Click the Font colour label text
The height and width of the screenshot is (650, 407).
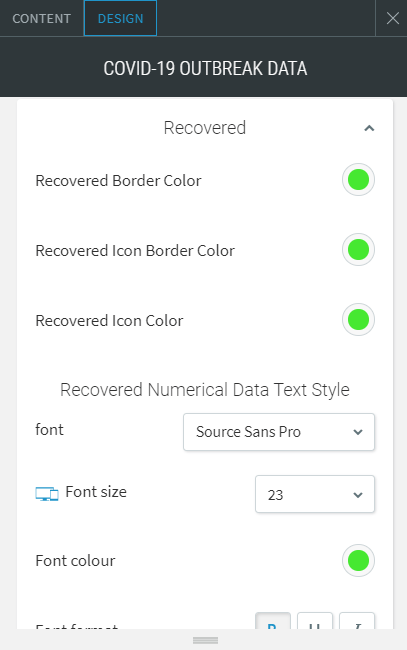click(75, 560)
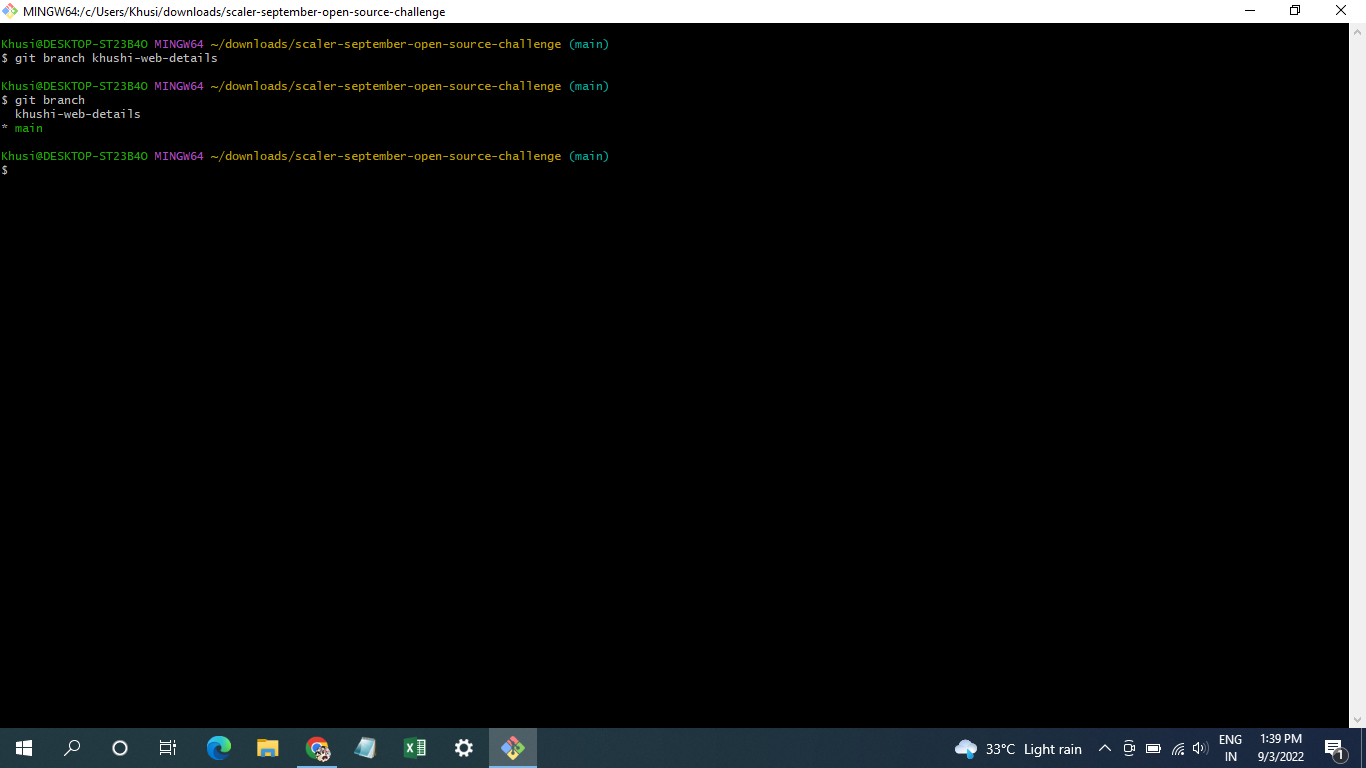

* * * *

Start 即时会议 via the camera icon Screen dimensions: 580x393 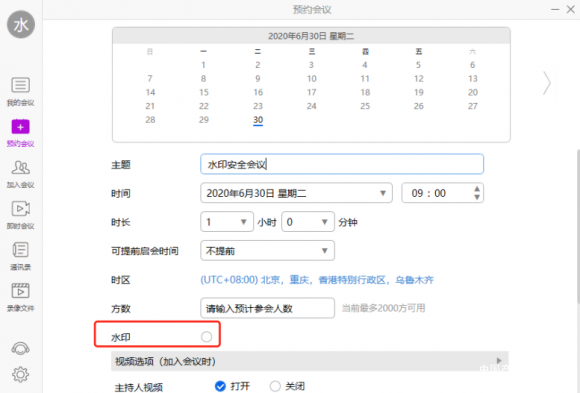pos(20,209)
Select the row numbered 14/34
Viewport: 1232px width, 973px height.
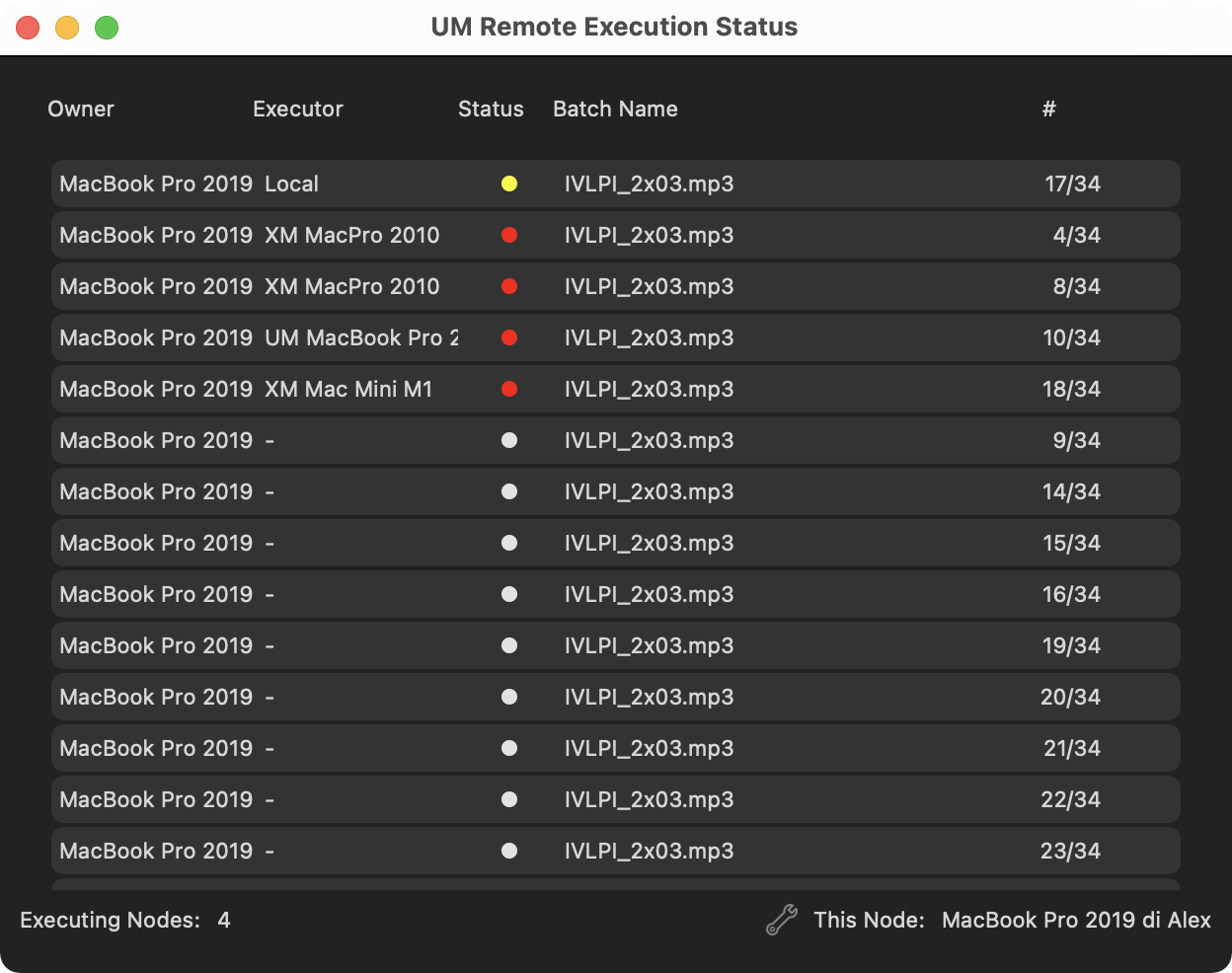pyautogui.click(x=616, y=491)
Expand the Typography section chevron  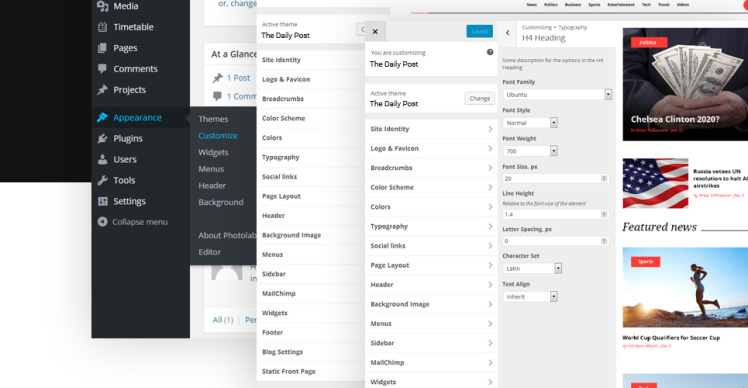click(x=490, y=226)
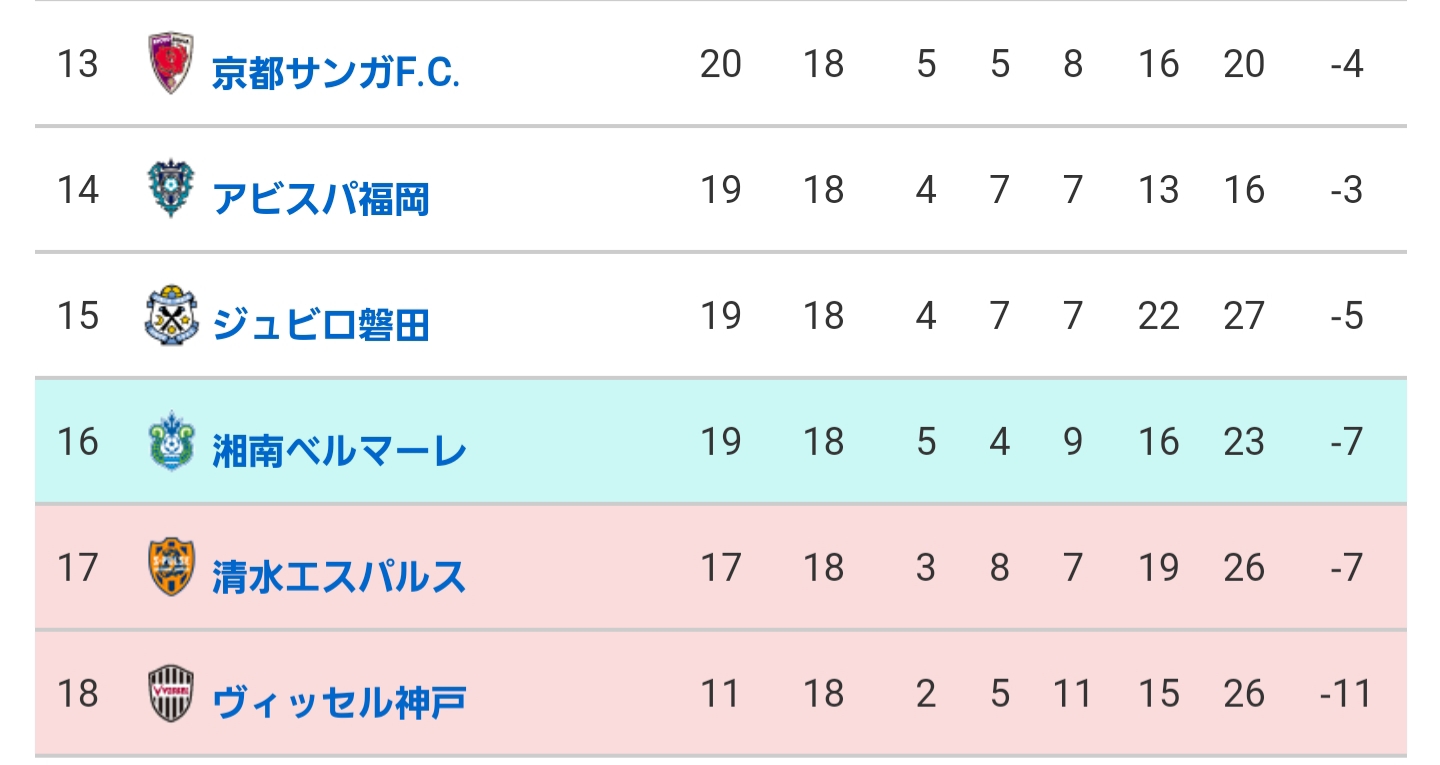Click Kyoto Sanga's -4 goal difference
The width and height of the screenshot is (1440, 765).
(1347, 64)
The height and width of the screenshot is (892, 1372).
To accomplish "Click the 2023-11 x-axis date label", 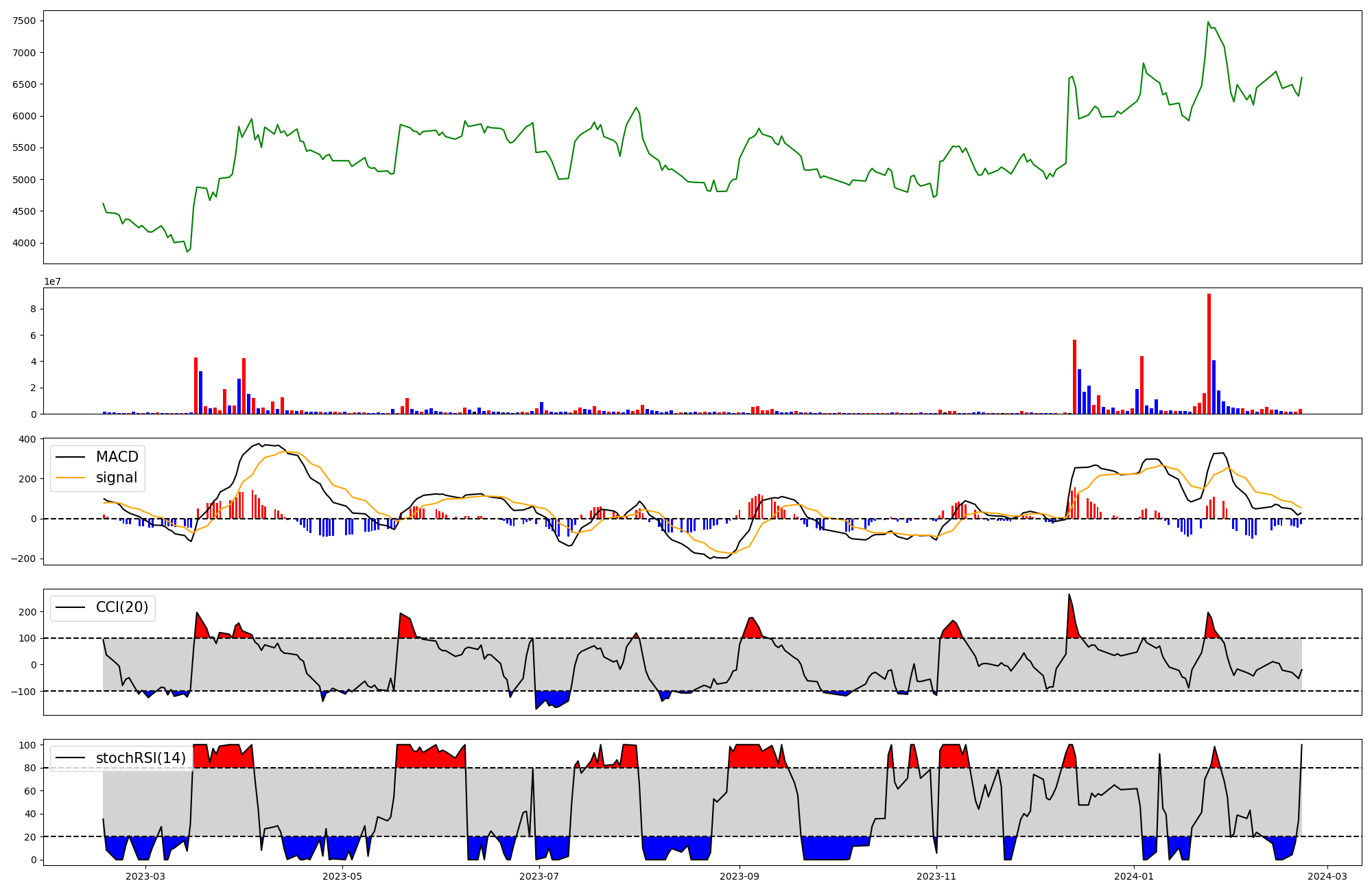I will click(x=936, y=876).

* * * *

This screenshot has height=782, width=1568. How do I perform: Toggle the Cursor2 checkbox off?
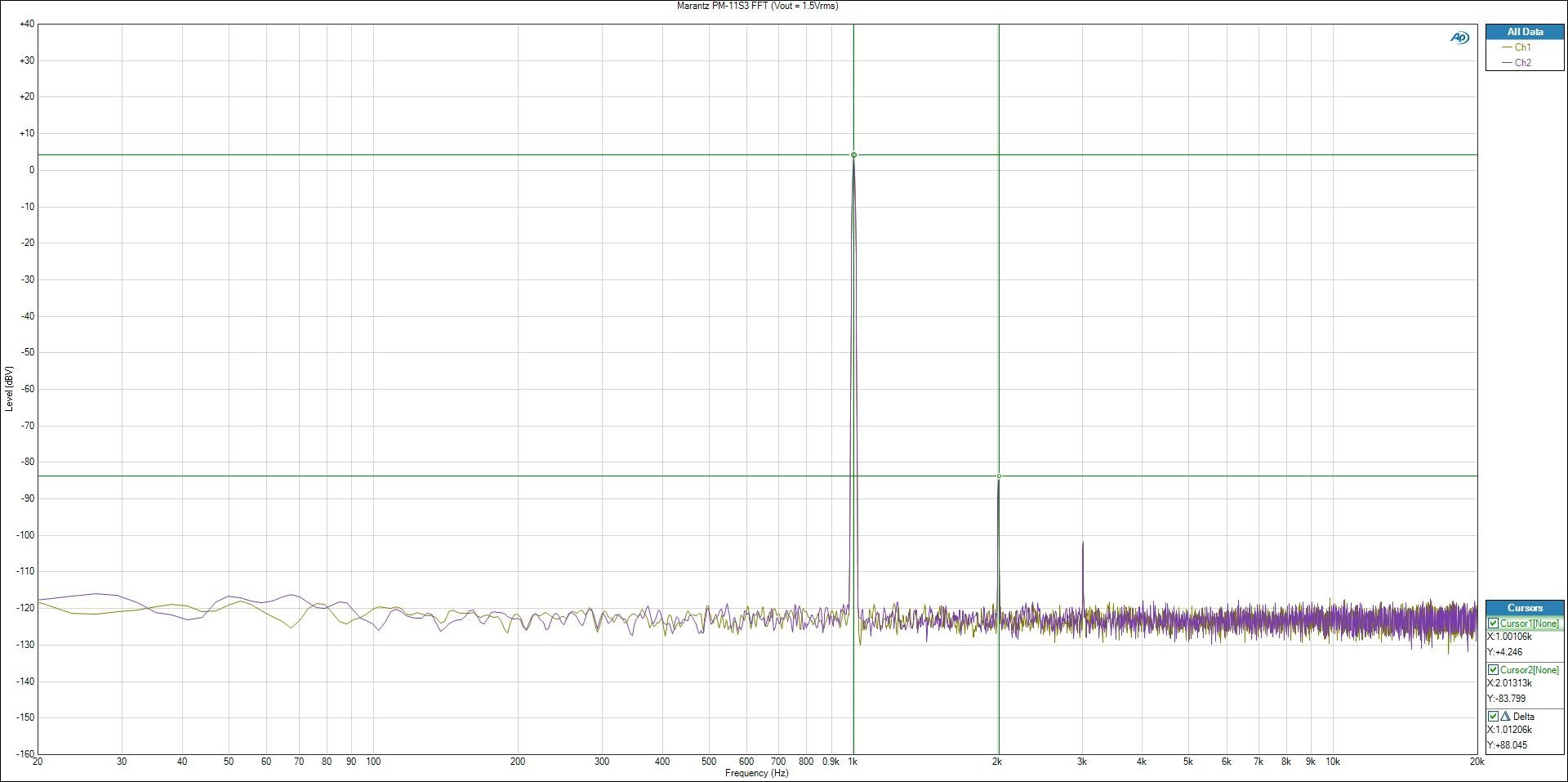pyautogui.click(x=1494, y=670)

* * * *

● Problem details
Starting at the line containing "Click the Font colour label text" and ending at the line containing "click(75, 560)", reproduce those entry lines, requests included, with every coordinate in the answers multiplied by 0.2 and rounded to the nearest whole number, halves rounded up. Omit the pictures.

● The solution
Click the Font colour label text
The height and width of the screenshot is (650, 407).
click(15, 112)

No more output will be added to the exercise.